How to add SSL withtout messing up your config for FREE

[Me.B]

Tip 1:

Yes you can add ssl support for your websites without blowing out apache config or vhosts thanks to cloudflare:

https://blog.cloudflare.com/introducing-universal-ssl/

So all you have to do is setup your domain with cloudflare ( enable their DNS server to manage your domain) and use their reverse proxy in fleximode ( HTTPS >>> HTTP) that will forward all traffic to SSL toward your http backend.

https://support.cloudflare.com/hc/en-us/...CloudFlare

All for free as you can use cloudflare SSL certificates. 
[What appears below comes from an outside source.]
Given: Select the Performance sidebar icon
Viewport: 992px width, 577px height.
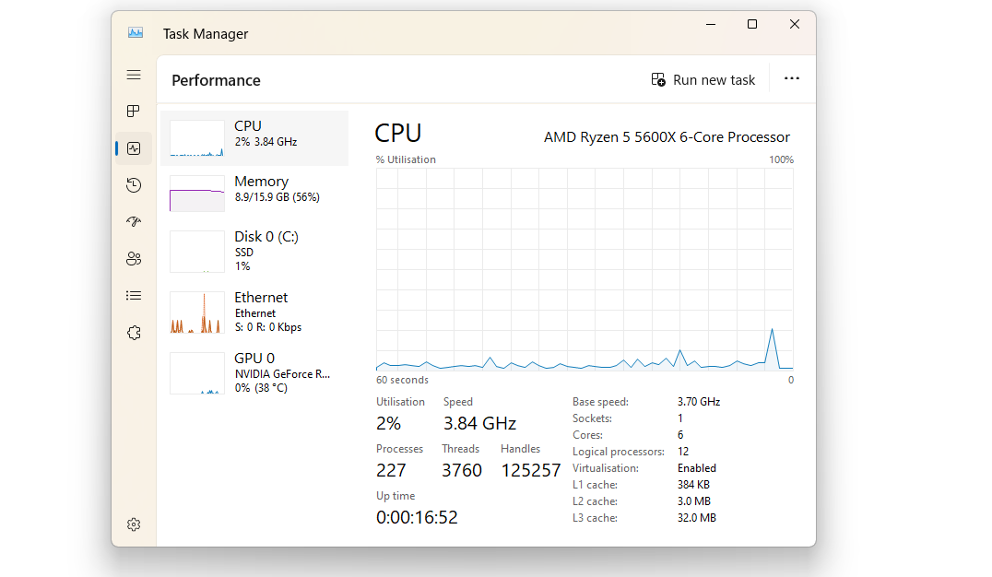Looking at the screenshot, I should click(x=134, y=148).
But won't protect you from NSA snooping as your cloudflare > your server traffic will not be protected.

Tip 2:

You can grab free SSL certificates supported by most browser with startssl:
https://www.startssl.com/

M B

[j.waibel]

Another Tip:

Install a free startCom SSL certificate and install this in your server:

Below is my setup for my webmail setup (This is inside a virtualhost override for a domain to allow to have the webmail running at: https://webmail.jwd.de/

for the vhost overide see: Using Custom Vhost Entries for Webmail, MySQL, Etc.

Code:

</VirtualHost>

# Configuration for WebMail - webmail.jwd.de

Listen 80.83.120.44:443
<VirtualHost *:80>
   ServerName webmail.jwd.de
   Redirect permanent / https://webmail.jwd.de
</Virtualhost>

<VirtualHost 80.83.120.44:443>
   ServerAdmin webmaster[at]jwd.de
   DocumentRoot "/etc/sentora/panel/etc/apps/webmail/"
   ServerName webmail.jwd.de
    php_admin_value open_basedir "/etc/sentora/panel/etc/apps/webmail/:/etc/sentora/configs/roundcube/:/var/sentora/temp/"
    php_admin_value suhosin.executor.func.blacklist "passthru, show_source, shell_exec, system, pcntl_exec, popen, pclose, proc_open, proc_nice, proc_terminate, proc_get_status, proc_close, leak, apache_child_terminate, posix_kill, posix_mkfifo, posix_setpgid, posix_setsid, posix_setuid, escapeshellcmd, escapeshellarg, exec"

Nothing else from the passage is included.